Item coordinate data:
■ ■ ■ ■

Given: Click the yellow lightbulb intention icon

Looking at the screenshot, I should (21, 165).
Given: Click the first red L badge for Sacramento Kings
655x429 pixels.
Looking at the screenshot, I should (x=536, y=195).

■ ■ ■ ■

Exercise requirements » Rewrite these lines as a numbered list, omitting any blank lines.

Final answer »
1. Given: Click the yellow lightbulb intention icon
2. Looking at the screenshot, I should (21, 165).
3. Given: Click the first red L badge for Sacramento Kings
4. 655x429 pixels.
5. Looking at the screenshot, I should (x=536, y=195).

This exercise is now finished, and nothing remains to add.